A couple of lucky breaks in Australia and she was a star before she turned 21, when she headed to London and never looked back.
Genevieve Mooy plays Browne later in her career, receiving a BAFTA for An Englishman Abroad, and reflecting on her life. It’s a basic conceit but it has the advantage of not getting in the way of Browne’s delicious wit, nor the delight to be had in being regaled with outrageous stories.
And the show packs them all in. Browne played Gertrude with Judi Dench as Ophelia (Judi’s face puffed up like a strawberry because she had allergies); and met the notorious spy Guy Burgess while touring the Royal Shakespeare Company’s Hamlet to Moscow in the ’50s.

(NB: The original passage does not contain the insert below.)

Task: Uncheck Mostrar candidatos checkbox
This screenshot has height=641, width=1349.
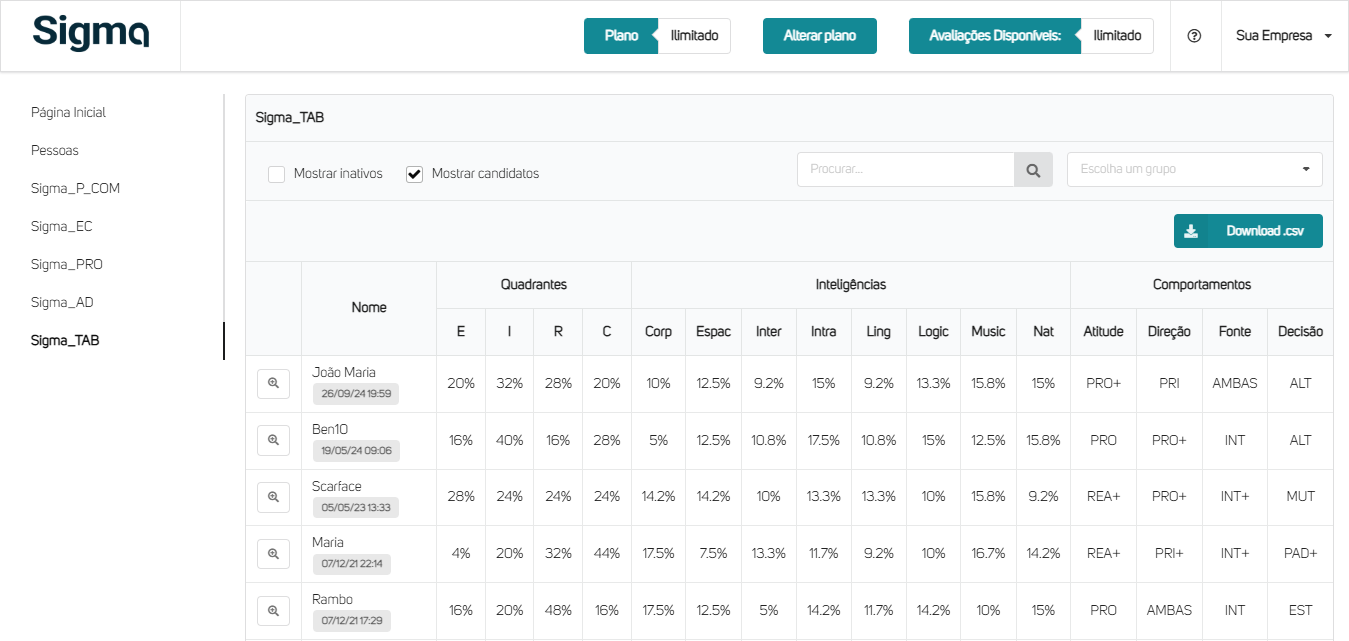Action: point(415,174)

Her marriage to Philip Pearman didn’t stop her taking lovers – including Maurice Chevalier and Paul Robeson – and when Pearman died, Browne fell in love with and married horror movie icon Vincent Price.
Her wit sparkles, and while the design and staging are rudimentary, it’s the acting you come for. Mooy doesn’t disappoint, channeling her irreverent and glamorous subject with a conspiratorial twinkle in her eye.
I was less convinced during scenes where Mooy turns into Browne’s elderly mother. It’s done as caricature that feels mean-spirited and patronising to the elderly. Perhaps playing it straight, for pathos, might have been better.
Still, Browne had a fascinating life and theatre lovers unfamiliar with her story should certainly see it.